The INSPIRE Trial: the Charcot Project launches its first trial

#MSBlog: At last its official our first anti-viral trial in MS! Although I have been arguing that the anti-CD20 therapies are working as anti-EBV agents. 

A Phase II Baseline Versus Treatment Study to Determine the Efficacy of Raltegravir (Isentress) in Preventing Progression of Relapsing Remitting Multiple Sclerosis as Determined by Gadolinium-enhanced MRI

There is accumulating research evidence that Human Endogenous Retrovirus (HERV) and herpes viruses (in particular Epstein-Barr Virus) are involved in the pathogenesis of multiple sclerosis. People with active MS have higher levels of HERVs than people either without MS or who have other neurological conditions. It has been shown that HERVs may produce neurotoxic proteins/antigens associated with MS activity and disease progression. This is the first clinical trial investigating the hypothesis that the antiretroviral drug raltegravir may suppress HERV activity and ameliorate progression of relapsing remitting MS. Raltegravir is an integrase inhibitor which blocks retroviral replication. A recent experimental study suggests that raltegravir may also be active against herpes viruses.


Eligible participants (see Inclusion/Exclusion Criteria) will be observed for 3 months having monthly brain Gadolinium enhanced MRIs and blood/urine/saliva sampling (baseline). Then they will be treated with raltegravir (one 400mg pill taken twice a day) for 3 months. During treatment period participants will continue to have monthly MRIs and blood/saliva/urine sampling. Participants will have monthly clinical and neurological examinations and they will complete questionnaires assessing response to treatment. Participants will have screening and study visits at The Royal London Hospital, Whitechapel. Monthly MRIs will be performed at the Institute of Neurology, UCL, Queen Square, London.


Eligibility
Inclusion Criteria:
  1. Patients between 18-55 years of age.
  2. Diagnosis of MS, according to the revised McDonald Criteria 2010.
  3. EDSS score of 0-6.0 inclusive.
  4. Documented at least one relapse within the past 12 months or at least one Gd-enhanced lesion on the brain MRI detected within 3 months prior to screening date
  5. Gd-enhanced lesion on screening MRI (if MRI not used to meet screening criteria above).
  6. Female patients of childbearing potential will be expected to be on appropriate contraception (hormonal or barrier method of birth control; abstinence) from time of consent until 6 weeks after treatment discontinuation. (the repeated administration of gadolinium and MRI are not recommended during pregnancy).

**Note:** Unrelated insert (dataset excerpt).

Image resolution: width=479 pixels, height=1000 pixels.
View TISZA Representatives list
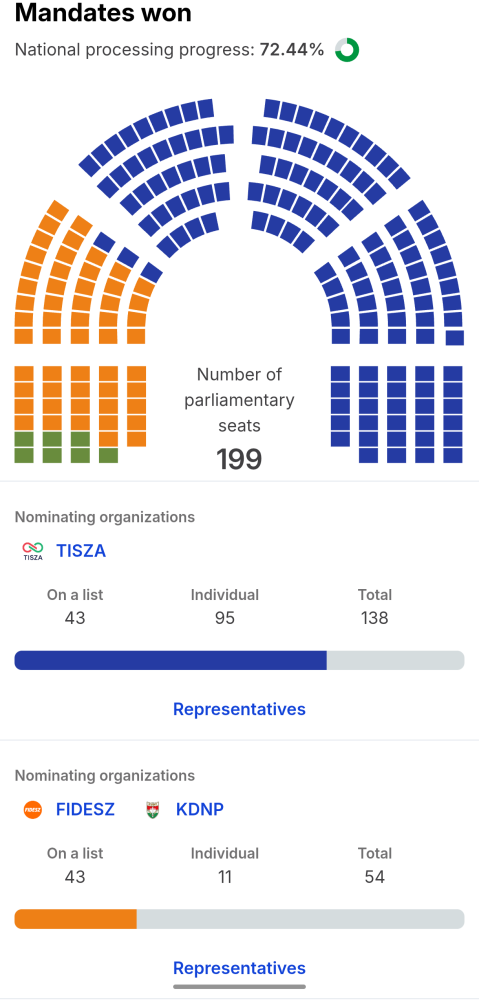pos(239,709)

NOTE: Subjects are considered not of child bearing potential if they are surgically sterile (they have undergone a hysterectomy, bilateral tubal ligation, or bilateral oophorectomy) or they are postmenopausal.
  7. Females of childbearing potential must have a negative urine pregnancy test prior to every MRI scan/ within 7 days prior to being registered for protocol therapy.
  8. Must give written informed consent and authorize the release and use of protected health information, as required by local law.
  9. Able and willing to undergo blood, saliva and urine sampling at regular intervals as defined by the protocol.
  10. Able and willing to receive Gadolinium enhanced MRI's at regular intervals as defined by the protocol.
  11. Able to comply with study requirements.
Exclusion Criteria:
  1. Pregnant or breastfeeding or unwilling to use contraception.
  2. Treatment with immunosuppressive, immunomodulatory or experimental treatments within the last 6 months of enrolment in the study, but excluding pulsed intravenous or oral steroids for treatment of MS relapse.
  3. No pulsed intravenous or oral steroids in the 30 days preceding the baseline assessment.
  4. Patients presenting with medical disorder deemed severe or unstable by the CI such as poorly controlled diabetes or arterial hypertension, severe cardiac insufficiency, unstable ischemic heart disease, abnormal liver function tests (>2.5 times ULN) and abnormal complete blood count (in particular leukopenia, as defined by a lymphocyte count <500, neutrophil <1.5 or platelet count < 100, or thrombocytopenia < 1.5 LLN), or any medical condition which, in the opinion of the chief investigator, would pose additional risk to the patient.
  5. Presence of human immunodeficiency virus antibodies.
  6. Patients receiving proton pump inhibitors (e.g. omeprazole/esomeprazole)
  7. Patients with active hepatitis B or/and C with liver function tests >2.5 times ULN
  8. Exposure to any other investigational drug within 30 days of enrolment in the study.
  9. Prior history of malignancy unless an exception is granted by the Chief Investigator.
  10. History of uncontrolled drug or alcohol abuse within 6 months prior to enrolment into the study.
  11. Patients treated with Rifampicin in past four weeks.
ClinicalTrials.gov Identifier: NCT01767701


"Who would of thought that when we launched The Charcot Project a year ago that we would have a trial off the ground in just over 12 months. Without Prof. Julian Gold's dedication  energy, persistent and organisational abilities this would not have been possible. We would also like to thank our initial sponsors Mr and Mrs Anon. and AIMS2CURE for supporting the launch of The Charcot Project despite the widespread scepticism of the viral hypothesis in the field of MS. Thanks to Merck for taking a risk on us delivering this study. Hopefully, in 2 years time this trial will cause the paradigm shift I have been predicting will occur for some time! We have had over 15 grants turned down around the viral hypothesis of MS, so getting this one off the ground is very special indeed. We would also like to acknowledge all the scientists in the field who have been working so diligently on HERVs and MS, in particular Dr. HervĂ© Perron, without their persistence we would not have been able to make the scientific case for this study."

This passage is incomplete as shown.